PASSAGE START

Ukrainian businessman (1947–2022)

Oleksiy Opanasovych Vadaturskyy (Олексій Опанасович Вадатурський; 8 September 1947 – 31 July 2022) was a Ukrainian agricultural and grain logistics businessman and the founder of Nibulon, the largest grain logistics company in Ukraine. He was one of the wealthiest Ukrainians.

== Biography ==
Oleksiy Vadaturskyy was born in a farmer’s family in Odesa region on September 8, 1947.

In 1971, he graduated from Odesa Technological Institute of Food Industry named after M. V. Lomonosov.

Oleksiy started his career at Trykratne Plant of Bread Products as a chief power engineer, and later became a chief engineer.

From 1980 to 1983, he headed the production department at Mykolaiv Regional Department of Bread Products.

From 1983 to 1993, he held the position of the deputy head at Mykolaiv Regional Department of Bread Products.

PASSAGE END
EXTRACTED DATA START

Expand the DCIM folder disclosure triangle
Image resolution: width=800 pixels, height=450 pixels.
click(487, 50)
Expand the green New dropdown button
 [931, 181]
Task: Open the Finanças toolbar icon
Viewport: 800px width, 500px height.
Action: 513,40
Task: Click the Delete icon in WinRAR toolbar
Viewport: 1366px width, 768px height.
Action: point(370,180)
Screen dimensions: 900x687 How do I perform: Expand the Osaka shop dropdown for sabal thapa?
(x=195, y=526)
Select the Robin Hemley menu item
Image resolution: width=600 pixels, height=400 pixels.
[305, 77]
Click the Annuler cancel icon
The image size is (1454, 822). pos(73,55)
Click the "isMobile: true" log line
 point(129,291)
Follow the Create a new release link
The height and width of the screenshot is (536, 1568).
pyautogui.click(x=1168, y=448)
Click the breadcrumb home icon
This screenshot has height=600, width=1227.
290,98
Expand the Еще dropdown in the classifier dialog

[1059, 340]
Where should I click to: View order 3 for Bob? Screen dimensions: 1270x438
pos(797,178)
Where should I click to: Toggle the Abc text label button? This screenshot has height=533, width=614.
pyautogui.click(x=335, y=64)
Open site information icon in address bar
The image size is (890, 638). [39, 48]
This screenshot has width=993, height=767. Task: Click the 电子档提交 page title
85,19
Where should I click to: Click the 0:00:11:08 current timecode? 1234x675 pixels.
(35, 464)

EXTRACTED DATA END

_AIM OF THE EXERCISE:_
Answer these questions using the text about Oleksiy Vadaturskyy:
1. What company did he found?
2. From which institution did he graduate in 1971?
3. What position did he hold from 1983 to 1993?
The items have no connection to the text about Oleksiy Vadaturskyy.

_SOLVED PROBLEM:_
1. Nibulon, the largest grain logistics company in Ukraine.
2. Odesa Technological Institute of Food Industry named after M. V. Lomonosov.
3. Deputy head at Mykolaiv Regional Department of Bread Products.